▶ **TASK TO COMPLETE**:
With no edits of any kind, print each record that follows.

(Collected data entries)
• • • • •

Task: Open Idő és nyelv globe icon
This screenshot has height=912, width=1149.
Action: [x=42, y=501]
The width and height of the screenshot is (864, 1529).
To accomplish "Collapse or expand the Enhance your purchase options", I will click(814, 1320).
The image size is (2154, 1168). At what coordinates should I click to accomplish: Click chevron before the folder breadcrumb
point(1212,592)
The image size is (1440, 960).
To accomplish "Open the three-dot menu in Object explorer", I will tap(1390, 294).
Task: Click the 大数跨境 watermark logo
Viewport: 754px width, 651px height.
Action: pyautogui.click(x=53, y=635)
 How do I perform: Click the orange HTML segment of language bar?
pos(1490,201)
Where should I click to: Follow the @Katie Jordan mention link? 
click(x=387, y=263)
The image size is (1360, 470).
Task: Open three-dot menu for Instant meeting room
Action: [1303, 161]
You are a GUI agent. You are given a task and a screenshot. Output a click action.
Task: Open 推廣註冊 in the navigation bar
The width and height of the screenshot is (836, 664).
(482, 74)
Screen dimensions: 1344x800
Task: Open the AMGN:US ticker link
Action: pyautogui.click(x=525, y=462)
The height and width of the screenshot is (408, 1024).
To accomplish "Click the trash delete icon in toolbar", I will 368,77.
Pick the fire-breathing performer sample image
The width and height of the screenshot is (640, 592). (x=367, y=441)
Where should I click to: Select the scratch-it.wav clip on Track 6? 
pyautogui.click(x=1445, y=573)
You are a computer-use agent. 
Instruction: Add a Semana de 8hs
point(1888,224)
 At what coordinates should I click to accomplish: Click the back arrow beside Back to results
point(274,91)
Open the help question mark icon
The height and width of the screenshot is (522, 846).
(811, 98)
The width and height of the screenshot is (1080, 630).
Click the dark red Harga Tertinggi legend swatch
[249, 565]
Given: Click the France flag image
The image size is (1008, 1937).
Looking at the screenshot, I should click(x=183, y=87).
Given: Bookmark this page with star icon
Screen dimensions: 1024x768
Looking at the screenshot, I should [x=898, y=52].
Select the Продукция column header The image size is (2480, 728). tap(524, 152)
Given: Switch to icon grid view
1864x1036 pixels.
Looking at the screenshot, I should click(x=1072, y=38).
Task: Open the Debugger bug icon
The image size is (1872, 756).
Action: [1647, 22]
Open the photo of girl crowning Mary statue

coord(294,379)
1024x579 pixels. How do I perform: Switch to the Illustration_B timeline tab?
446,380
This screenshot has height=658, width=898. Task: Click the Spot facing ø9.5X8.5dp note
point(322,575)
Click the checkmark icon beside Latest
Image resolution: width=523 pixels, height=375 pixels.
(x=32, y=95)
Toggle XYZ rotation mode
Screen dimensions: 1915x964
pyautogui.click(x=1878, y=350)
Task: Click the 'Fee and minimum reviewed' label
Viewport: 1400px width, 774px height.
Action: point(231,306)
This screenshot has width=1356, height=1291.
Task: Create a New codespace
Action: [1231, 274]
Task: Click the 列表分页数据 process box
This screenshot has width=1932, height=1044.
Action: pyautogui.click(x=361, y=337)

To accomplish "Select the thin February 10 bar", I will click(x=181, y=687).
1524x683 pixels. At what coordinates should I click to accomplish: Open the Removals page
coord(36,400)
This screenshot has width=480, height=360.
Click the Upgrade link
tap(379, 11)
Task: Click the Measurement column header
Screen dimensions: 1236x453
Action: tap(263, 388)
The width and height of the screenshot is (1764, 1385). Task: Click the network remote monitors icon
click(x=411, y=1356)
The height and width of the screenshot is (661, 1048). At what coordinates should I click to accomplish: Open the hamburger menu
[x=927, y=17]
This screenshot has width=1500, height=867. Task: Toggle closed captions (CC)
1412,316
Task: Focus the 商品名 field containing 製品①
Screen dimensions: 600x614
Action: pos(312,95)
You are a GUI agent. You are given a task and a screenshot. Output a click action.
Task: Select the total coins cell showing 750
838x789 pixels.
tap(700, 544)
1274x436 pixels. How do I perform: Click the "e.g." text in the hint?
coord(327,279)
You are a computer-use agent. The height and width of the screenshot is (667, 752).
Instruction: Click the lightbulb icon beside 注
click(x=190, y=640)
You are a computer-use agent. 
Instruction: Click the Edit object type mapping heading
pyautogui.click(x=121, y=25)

• • • • •

▶ **RESPONSE BELOW**:
Task: Open Idő és nyelv globe icon
This screenshot has height=912, width=1149.
Action: [x=42, y=501]
The width and height of the screenshot is (864, 1529).
To accomplish "Collapse or expand the Enhance your purchase options", I will click(814, 1320).
The image size is (2154, 1168). At what coordinates should I click to accomplish: Click chevron before the folder breadcrumb
point(1212,592)
The image size is (1440, 960).
To accomplish "Open the three-dot menu in Object explorer", I will tap(1390, 294).
Task: Click the 大数跨境 watermark logo
Viewport: 754px width, 651px height.
Action: pyautogui.click(x=53, y=635)
 How do I perform: Click the orange HTML segment of language bar?
pos(1490,201)
Where should I click to: Follow the @Katie Jordan mention link? 
click(x=387, y=263)
The image size is (1360, 470).
Task: Open three-dot menu for Instant meeting room
Action: [1303, 161]
You are a GUI agent. You are given a task and a screenshot. Output a click action.
Task: Open 推廣註冊 in the navigation bar
The width and height of the screenshot is (836, 664).
(482, 74)
Screen dimensions: 1344x800
Task: Open the AMGN:US ticker link
Action: pyautogui.click(x=525, y=462)
The height and width of the screenshot is (408, 1024).
To accomplish "Click the trash delete icon in toolbar", I will 368,77.
Pick the fire-breathing performer sample image
The width and height of the screenshot is (640, 592). (x=367, y=441)
Where should I click to: Select the scratch-it.wav clip on Track 6? 
pyautogui.click(x=1445, y=573)
You are a computer-use agent. 
Instruction: Add a Semana de 8hs
point(1888,224)
 At what coordinates should I click to accomplish: Click the back arrow beside Back to results
point(274,91)
Open the help question mark icon
The height and width of the screenshot is (522, 846).
(811, 98)
The width and height of the screenshot is (1080, 630).
Click the dark red Harga Tertinggi legend swatch
[249, 565]
Given: Click the France flag image
The image size is (1008, 1937).
Looking at the screenshot, I should click(x=183, y=87).
Given: Bookmark this page with star icon
Screen dimensions: 1024x768
Looking at the screenshot, I should [x=898, y=52].
Select the Продукция column header The image size is (2480, 728). tap(524, 152)
Given: Switch to icon grid view
1864x1036 pixels.
Looking at the screenshot, I should click(x=1072, y=38).
Task: Open the Debugger bug icon
The image size is (1872, 756).
Action: [1647, 22]
Open the photo of girl crowning Mary statue

coord(294,379)
1024x579 pixels. How do I perform: Switch to the Illustration_B timeline tab?
446,380
This screenshot has height=658, width=898. Task: Click the Spot facing ø9.5X8.5dp note
point(322,575)
Click the checkmark icon beside Latest
Image resolution: width=523 pixels, height=375 pixels.
(x=32, y=95)
Toggle XYZ rotation mode
Screen dimensions: 1915x964
pyautogui.click(x=1878, y=350)
Task: Click the 'Fee and minimum reviewed' label
Viewport: 1400px width, 774px height.
Action: point(231,306)
This screenshot has width=1356, height=1291.
Task: Create a New codespace
Action: [1231, 274]
Task: Click the 列表分页数据 process box
This screenshot has width=1932, height=1044.
Action: pyautogui.click(x=361, y=337)

To accomplish "Select the thin February 10 bar", I will click(x=181, y=687).
1524x683 pixels. At what coordinates should I click to accomplish: Open the Removals page
coord(36,400)
This screenshot has width=480, height=360.
Click the Upgrade link
tap(379, 11)
Task: Click the Measurement column header
Screen dimensions: 1236x453
Action: tap(263, 388)
The width and height of the screenshot is (1764, 1385). Task: Click the network remote monitors icon
click(x=411, y=1356)
The height and width of the screenshot is (661, 1048). At what coordinates should I click to accomplish: Open the hamburger menu
[x=927, y=17]
This screenshot has width=1500, height=867. Task: Toggle closed captions (CC)
1412,316
Task: Focus the 商品名 field containing 製品①
Screen dimensions: 600x614
Action: pos(312,95)
You are a GUI agent. You are given a task and a screenshot. Output a click action.
Task: Select the total coins cell showing 750
838x789 pixels.
tap(700, 544)
1274x436 pixels. How do I perform: Click the "e.g." text in the hint?
coord(327,279)
You are a computer-use agent. The height and width of the screenshot is (667, 752).
Instruction: Click the lightbulb icon beside 注
click(x=190, y=640)
You are a computer-use agent. 
Instruction: Click the Edit object type mapping heading
pyautogui.click(x=121, y=25)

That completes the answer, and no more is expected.